With every personalized bike that exists in Davis comes a specific story. For the ridiculous amount of bikes filling the crosswalks and littering empty dorms in the summer, there are plenty of bikes with personality. But each bike type tells a lot about a person. Whether you’re cruising through the quad on a brand new flashy set of wheels or you’re stuck with a broken-down childhood toy that still has a spot for training wheels, these 6 styles reveal what bikes at UC Davis say about you.
Anyone who rides a commuter bike is automatically a no-nonsense person. If you have one of these, it really means you mean business. You like to get places fast as hell, you prefer efficiency to pizzazz, and you probably spend most of your time judging everyone who doesn’t have one. Props to you, the average bike pro.
Alright, if someone in Davis has a mountain bike than they are one of two people: 1.) They had never visited Davis before buying it and assumed that all of NorCal was just a really big San Francisco or 2.) They are they hella active. Odds are you’re either uneducated, a crazy insane fitness guru or just super fun.
These kinds of people are very special. Like 50% of freshmen have this bike because it seemed like the best of both worlds! But if someone has this bike after freshman year then they probably hate their commute to and from campus every day. Also, they are filled with tons of resentment every time a commuter overtakes them in a bike lane. Safety is fun, but get a big kid bike already.
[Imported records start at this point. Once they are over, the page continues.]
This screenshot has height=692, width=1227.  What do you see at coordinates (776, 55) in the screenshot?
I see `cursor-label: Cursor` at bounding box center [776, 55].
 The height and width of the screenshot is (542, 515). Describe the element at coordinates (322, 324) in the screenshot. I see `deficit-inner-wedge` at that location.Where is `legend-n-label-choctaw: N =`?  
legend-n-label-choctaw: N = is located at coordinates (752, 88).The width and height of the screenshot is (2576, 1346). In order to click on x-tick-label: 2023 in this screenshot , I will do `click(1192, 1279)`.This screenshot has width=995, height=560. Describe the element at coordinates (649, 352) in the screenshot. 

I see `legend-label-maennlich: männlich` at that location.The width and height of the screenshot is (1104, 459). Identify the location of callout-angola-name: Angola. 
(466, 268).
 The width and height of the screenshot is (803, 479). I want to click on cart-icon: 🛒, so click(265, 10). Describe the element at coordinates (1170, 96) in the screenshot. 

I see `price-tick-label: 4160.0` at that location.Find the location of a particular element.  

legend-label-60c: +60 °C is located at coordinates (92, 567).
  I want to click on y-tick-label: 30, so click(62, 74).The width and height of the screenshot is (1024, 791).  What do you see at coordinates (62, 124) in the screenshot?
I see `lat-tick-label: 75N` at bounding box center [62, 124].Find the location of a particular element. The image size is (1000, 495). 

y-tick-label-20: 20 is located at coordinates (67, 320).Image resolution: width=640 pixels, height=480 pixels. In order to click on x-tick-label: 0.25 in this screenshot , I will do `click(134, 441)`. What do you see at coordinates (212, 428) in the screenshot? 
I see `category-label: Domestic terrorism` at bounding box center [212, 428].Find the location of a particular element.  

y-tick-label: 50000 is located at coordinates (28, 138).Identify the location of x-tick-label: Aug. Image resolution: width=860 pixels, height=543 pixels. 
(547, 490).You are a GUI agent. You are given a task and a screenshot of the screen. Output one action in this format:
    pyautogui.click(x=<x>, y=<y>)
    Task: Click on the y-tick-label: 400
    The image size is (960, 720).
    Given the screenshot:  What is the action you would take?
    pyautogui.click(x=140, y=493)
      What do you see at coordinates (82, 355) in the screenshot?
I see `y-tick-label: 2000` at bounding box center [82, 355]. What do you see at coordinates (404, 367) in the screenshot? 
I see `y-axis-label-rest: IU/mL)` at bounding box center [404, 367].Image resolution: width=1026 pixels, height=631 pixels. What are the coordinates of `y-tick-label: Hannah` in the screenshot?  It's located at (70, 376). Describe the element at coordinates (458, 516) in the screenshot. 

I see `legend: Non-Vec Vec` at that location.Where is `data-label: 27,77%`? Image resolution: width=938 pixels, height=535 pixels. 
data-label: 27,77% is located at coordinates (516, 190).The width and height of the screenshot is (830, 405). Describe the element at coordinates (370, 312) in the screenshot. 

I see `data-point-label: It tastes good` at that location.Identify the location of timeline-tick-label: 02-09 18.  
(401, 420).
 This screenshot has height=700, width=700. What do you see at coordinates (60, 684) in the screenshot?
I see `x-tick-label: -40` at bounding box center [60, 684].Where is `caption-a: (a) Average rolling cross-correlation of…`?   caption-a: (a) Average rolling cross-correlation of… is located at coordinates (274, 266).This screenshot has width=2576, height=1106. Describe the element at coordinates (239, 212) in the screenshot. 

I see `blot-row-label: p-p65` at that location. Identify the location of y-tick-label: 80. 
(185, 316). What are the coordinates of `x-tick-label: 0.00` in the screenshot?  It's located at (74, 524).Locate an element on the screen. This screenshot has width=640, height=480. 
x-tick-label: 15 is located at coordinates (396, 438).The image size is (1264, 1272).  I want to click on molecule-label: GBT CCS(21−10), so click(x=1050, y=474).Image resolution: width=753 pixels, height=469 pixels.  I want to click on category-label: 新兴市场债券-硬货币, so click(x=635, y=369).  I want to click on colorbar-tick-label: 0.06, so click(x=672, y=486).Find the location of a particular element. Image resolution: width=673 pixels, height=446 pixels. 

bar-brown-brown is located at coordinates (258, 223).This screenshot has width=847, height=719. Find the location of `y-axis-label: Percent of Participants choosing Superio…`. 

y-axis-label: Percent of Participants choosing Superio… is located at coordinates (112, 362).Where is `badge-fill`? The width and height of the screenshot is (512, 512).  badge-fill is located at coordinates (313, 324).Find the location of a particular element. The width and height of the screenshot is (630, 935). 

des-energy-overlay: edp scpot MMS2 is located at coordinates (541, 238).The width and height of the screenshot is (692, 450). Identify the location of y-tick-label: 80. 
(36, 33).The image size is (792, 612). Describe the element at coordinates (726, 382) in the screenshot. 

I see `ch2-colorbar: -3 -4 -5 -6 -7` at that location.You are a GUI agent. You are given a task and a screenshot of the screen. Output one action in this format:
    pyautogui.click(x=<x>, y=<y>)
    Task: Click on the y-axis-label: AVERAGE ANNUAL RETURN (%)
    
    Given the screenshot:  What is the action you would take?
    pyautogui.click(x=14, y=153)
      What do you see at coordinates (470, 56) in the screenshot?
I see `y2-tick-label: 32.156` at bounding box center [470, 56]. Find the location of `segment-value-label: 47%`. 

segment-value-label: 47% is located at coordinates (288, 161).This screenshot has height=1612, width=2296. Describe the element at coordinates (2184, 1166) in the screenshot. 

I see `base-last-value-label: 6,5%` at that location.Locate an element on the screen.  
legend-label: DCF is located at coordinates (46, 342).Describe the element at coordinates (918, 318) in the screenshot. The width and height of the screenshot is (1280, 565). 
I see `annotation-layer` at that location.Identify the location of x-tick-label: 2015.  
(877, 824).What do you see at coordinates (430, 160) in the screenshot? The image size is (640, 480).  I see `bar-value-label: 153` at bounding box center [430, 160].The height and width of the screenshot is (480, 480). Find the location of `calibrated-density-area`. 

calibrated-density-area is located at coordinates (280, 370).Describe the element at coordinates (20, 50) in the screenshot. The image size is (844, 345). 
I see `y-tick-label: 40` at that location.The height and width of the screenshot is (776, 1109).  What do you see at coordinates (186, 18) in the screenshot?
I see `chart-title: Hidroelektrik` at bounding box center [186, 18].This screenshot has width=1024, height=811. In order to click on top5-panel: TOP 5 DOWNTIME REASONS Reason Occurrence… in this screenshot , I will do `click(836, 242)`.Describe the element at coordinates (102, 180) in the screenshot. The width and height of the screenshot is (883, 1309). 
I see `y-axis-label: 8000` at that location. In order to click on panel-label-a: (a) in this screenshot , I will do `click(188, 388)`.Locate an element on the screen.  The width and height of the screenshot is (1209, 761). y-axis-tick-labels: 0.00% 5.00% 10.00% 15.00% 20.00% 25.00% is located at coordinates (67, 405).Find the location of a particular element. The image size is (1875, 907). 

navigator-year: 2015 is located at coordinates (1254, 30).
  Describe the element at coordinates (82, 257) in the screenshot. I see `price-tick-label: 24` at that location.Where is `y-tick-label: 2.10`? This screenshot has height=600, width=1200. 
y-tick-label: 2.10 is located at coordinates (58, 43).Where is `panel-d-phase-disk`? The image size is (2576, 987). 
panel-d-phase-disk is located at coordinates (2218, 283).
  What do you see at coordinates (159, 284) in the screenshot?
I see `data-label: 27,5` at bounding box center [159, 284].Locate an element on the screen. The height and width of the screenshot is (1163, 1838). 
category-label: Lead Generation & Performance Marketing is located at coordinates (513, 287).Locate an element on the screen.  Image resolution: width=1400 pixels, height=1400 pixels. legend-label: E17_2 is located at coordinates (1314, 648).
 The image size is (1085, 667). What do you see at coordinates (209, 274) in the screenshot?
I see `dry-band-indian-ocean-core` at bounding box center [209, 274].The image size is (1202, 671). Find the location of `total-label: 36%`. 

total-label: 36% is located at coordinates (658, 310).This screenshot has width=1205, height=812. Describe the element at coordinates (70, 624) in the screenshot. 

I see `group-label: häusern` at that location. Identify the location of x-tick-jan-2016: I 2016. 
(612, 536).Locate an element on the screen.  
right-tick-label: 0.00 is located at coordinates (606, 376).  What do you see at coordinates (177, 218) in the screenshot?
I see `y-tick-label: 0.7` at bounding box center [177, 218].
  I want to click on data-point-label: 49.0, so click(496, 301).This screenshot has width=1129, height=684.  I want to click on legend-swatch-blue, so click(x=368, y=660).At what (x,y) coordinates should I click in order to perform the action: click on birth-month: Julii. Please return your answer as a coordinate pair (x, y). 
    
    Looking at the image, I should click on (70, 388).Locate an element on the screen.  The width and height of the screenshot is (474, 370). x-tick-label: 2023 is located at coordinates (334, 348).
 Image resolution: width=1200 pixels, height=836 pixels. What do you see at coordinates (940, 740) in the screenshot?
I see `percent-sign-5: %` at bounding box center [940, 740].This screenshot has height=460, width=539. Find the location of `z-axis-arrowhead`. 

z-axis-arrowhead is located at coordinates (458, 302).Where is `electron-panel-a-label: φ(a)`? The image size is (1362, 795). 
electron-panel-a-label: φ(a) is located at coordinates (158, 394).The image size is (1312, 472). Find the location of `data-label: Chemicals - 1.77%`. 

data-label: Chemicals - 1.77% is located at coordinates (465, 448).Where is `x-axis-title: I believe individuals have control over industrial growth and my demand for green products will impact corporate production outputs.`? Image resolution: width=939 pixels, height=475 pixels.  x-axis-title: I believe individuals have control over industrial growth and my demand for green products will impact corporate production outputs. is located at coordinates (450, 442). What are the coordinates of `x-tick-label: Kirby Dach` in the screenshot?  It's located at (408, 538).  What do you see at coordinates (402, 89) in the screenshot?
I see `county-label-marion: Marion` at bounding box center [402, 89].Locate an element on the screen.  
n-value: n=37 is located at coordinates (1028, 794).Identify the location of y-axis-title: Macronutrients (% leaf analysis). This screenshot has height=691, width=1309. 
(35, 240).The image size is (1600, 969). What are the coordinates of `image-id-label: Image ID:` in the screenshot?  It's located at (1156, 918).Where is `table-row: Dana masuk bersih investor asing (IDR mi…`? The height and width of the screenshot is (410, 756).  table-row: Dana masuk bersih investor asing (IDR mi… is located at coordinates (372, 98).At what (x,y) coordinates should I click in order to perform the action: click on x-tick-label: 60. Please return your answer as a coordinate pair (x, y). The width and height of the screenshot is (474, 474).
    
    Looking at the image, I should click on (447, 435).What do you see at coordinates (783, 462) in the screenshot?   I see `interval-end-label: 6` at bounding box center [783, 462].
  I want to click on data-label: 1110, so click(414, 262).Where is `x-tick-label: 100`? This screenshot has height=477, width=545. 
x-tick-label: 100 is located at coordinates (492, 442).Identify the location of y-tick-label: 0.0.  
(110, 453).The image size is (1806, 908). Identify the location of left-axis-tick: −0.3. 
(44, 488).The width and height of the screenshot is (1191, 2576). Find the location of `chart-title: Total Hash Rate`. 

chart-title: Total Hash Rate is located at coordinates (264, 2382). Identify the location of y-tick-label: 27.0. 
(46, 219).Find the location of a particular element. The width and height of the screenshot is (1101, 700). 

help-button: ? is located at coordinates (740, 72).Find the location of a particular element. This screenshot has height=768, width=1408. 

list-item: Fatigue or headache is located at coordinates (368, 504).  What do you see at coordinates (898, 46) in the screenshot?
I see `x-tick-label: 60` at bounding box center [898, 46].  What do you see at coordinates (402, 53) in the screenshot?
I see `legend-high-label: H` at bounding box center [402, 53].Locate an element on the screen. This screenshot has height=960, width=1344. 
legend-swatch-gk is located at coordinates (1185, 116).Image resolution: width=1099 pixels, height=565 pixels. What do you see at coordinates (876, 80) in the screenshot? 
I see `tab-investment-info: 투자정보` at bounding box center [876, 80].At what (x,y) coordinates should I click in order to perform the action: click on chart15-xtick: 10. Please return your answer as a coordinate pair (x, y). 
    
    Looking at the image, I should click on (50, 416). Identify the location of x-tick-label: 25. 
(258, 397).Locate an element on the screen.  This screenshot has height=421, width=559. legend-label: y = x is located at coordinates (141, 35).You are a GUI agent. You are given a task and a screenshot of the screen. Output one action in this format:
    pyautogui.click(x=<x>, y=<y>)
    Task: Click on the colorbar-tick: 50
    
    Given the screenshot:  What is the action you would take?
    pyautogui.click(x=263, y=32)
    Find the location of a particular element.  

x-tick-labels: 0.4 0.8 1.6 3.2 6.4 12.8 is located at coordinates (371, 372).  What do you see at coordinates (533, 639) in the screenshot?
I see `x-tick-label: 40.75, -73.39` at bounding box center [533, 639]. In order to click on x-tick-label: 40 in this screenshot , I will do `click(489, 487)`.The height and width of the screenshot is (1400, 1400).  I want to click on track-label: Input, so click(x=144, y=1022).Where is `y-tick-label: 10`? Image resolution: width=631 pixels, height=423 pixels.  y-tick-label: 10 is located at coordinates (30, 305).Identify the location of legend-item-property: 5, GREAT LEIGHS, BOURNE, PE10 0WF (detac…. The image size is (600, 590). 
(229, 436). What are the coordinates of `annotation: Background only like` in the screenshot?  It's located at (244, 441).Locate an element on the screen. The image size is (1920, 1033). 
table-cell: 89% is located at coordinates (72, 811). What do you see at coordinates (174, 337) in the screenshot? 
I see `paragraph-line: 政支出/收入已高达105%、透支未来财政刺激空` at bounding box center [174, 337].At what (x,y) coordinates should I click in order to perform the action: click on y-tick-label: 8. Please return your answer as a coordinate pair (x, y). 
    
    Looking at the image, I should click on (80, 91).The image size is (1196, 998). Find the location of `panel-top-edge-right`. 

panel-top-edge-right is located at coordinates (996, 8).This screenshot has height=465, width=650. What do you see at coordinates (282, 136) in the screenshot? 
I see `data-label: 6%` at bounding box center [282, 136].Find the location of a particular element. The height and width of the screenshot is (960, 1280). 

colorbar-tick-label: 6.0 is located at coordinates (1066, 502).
So fixie riders are another special breed of person. They’re cool like a BMXer, but they can’t ever do any tricks. Or the kind of person who brings one to Davis thinks that they are “super sick” whenever they ride it. You’re not fooling us with your tiny frame and over-jacked tires, everyone knows you built that bike in your dorm out of leftover parts.
This bike is by far one of the worst things about UCD and anyone who rides one will forever be seen as an airhead. It doesn’t get you anywhere much faster than walking, it’s a million feet wide, and they weigh a thousand pounds. Plus, don’t ever think of giving your friend a ride on the fenders because you will go absolutely nowhere and probably pull all the muscles in your legs. So, you know they didn’t put much thought into their purchase.
The penny farthing, the crazy old bike on the Davis logo, can only be ridden by one man in town. And he is elderly, adorable and highly crafty. Any person who tries to ride a penny farthing without a shit ton of glitter and streamers does not know how to live their life.
So if you’re looking to buy a new bike, or maybe you’re just self-conscious now about the one you’ve been riding, keep in mind what your bike could be telling the world about you.